Allah y l’ghadi l’Sahra jib li ghzal !

Ô toi qui t’en vas au Sahara, ramène-moi une gazelle !

 Autre succès de cet auteur tazi « lgaâda f’jnan sbil » (villégiature au jardin de Jnan Sbil de Fès) et « Ya man bgha zine » (ô toi qui désires la beauté !). C’est encore lui qui avait composé cette chanson nationaliste à l’occasion du retour de Mohamed V de son exil de Madagascar :

 Saâdi ziyant ayâmi, mahboub khatri jani !

Heureux sont mes jours, mon bien-aimé est arrivé !
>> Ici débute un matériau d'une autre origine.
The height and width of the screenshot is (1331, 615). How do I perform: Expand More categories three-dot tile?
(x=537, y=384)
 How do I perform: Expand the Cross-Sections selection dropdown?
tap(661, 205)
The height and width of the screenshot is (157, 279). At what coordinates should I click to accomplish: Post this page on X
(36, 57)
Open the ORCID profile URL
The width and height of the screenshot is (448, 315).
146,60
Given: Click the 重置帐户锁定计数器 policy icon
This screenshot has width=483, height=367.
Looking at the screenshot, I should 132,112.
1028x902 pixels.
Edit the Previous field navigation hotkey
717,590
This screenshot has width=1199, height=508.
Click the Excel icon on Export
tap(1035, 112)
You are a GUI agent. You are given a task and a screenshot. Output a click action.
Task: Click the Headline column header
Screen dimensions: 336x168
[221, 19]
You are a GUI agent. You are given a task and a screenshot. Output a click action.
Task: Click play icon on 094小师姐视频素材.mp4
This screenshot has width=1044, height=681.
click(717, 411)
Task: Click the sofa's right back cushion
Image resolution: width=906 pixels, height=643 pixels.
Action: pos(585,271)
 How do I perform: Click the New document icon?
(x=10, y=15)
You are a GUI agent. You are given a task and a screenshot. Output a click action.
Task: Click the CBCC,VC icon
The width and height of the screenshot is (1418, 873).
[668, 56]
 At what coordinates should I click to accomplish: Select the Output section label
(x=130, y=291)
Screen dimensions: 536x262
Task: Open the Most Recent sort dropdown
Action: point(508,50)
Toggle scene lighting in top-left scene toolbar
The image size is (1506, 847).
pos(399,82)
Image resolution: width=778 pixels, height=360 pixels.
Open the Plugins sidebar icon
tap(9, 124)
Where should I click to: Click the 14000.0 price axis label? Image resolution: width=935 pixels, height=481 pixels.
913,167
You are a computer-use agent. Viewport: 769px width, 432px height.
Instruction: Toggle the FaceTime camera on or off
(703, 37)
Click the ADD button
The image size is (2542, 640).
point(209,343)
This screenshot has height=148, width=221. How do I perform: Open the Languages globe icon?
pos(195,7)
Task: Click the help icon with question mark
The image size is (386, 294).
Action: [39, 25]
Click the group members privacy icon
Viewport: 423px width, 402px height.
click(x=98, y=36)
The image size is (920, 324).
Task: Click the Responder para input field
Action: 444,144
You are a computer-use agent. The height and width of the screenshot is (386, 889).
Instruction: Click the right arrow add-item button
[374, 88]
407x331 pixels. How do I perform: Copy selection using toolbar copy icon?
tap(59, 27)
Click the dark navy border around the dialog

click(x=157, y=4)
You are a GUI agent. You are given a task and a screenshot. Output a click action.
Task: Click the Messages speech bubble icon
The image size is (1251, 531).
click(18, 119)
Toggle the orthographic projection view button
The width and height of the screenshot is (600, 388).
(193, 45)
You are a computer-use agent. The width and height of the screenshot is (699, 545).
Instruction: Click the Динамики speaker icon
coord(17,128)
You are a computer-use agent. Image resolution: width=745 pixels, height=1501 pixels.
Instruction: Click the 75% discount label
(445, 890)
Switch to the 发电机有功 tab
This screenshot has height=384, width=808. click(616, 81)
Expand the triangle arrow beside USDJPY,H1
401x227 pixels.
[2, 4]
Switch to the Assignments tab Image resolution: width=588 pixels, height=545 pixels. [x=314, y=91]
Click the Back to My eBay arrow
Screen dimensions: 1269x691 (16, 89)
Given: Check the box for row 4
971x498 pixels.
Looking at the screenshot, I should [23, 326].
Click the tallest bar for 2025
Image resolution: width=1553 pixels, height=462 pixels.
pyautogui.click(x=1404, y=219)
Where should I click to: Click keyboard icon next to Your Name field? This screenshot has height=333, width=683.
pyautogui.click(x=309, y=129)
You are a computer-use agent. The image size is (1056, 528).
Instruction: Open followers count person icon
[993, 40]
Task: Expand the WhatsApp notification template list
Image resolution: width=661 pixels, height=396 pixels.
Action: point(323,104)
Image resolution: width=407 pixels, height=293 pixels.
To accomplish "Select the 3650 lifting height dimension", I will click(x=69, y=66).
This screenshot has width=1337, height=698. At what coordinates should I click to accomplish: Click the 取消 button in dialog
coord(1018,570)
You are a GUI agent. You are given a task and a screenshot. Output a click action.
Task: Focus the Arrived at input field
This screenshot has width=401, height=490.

 Il avait également composé des chansons pour des vedettes de la chanson marocaine tel Fath Allah Lamghari. Taza faisait partie des vieilles cités marocaines, telles Salé, Safi et Meknès qui produisaient du malhûn. Mais elle ne dispose pas actuellement d’un orchestre de malhûn déplore M. Hamid Slimani. Pourtant les habitants de Taza restent encore attachés au malhûn. Certains musiciens font, de temps en temps,  quelques tentatives pour faire revivre le malhûn. On entend donc du malhûn exécuté par les orchestres qui animent les fêtes de mariage, mais il n’existe pas d’orchestre spécialisé dans le malhûn proprement dit.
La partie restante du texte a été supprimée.